Brent Shanks, an
associate professor of chemical and biological engineering, is leading a research team that’s working to develop chemical catalysts that could boost ethanol production by increasing the yield of fermentable sugars from corn.
The idea is to create the chemical catalysts that create single, simple sugars from molecules made of several simple sugars linked together. The simple sugars are the ones that can be fermented to produce ethanol.
Such a process would allow ethanol producers to use all the sugars in corn. And Shanks said that could boost ethanol production by 10 to 15 percent.
The research is supported by grants of $305,000 from the National Science Foundation, $200,000 from the US Department of Agriculture through the Iowa Biotechnology Byproducts Consortium and $162,000 from the US Department of Energy through the Midwest Consortium for Biobased Products and Bioenergy.
Shanks, who worked for the Shell Chemical Company for 11 years, said the petrochemical industry has been developing catalysts and other technologies for working with fossil fuel molecules for about 80 years. Researchers working with corn and other bio-based molecules are just starting to develop catalysts and technologies to improve production of fuels and chemicals.
Shanks’ ethanol project is focused on synthesizing and testing catalysts made from a hybrid of organic and inorganic materials. The researchers are working at the nanostructure scale, meaning they’re working at the molecular level.

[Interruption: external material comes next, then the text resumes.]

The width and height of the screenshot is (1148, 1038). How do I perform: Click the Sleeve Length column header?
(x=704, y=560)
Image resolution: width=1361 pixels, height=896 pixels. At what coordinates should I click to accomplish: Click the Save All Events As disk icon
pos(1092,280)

Current ethanol production technology uses enzymes to convert the starch in corn kernels into simple sugars. The simple sugars are fermented into ethanol. Shanks said that process uses about 80 percent of a corn kernel.

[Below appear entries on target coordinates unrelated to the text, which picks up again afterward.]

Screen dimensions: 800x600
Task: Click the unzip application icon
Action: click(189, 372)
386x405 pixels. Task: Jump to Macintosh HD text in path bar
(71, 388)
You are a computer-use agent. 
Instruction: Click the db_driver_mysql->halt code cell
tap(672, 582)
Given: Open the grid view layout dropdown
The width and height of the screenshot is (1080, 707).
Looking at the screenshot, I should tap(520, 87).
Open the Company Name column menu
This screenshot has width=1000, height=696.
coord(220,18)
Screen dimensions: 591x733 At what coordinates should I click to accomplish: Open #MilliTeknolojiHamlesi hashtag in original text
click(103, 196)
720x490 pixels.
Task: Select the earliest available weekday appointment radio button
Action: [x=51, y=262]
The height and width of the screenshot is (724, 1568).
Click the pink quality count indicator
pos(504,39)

The remaining 20 percent of a kernel contains sugar chains that can’t be fermented. Shanks and his research team are working to develop a chemical catalyst that will break those sugar chains into the simple sugars that can be fermented into ethanol.
Pulling out those sugars would also boost the protein level of the distillers dried grains left behind by ethanol production. That would make the by-product more valuable as an animal feed.
Initial tests in the lab have produced promising results, Shanks said.
But he said there’s still some research and development work to do before the technology is precise enough to be used in an ethanol plant.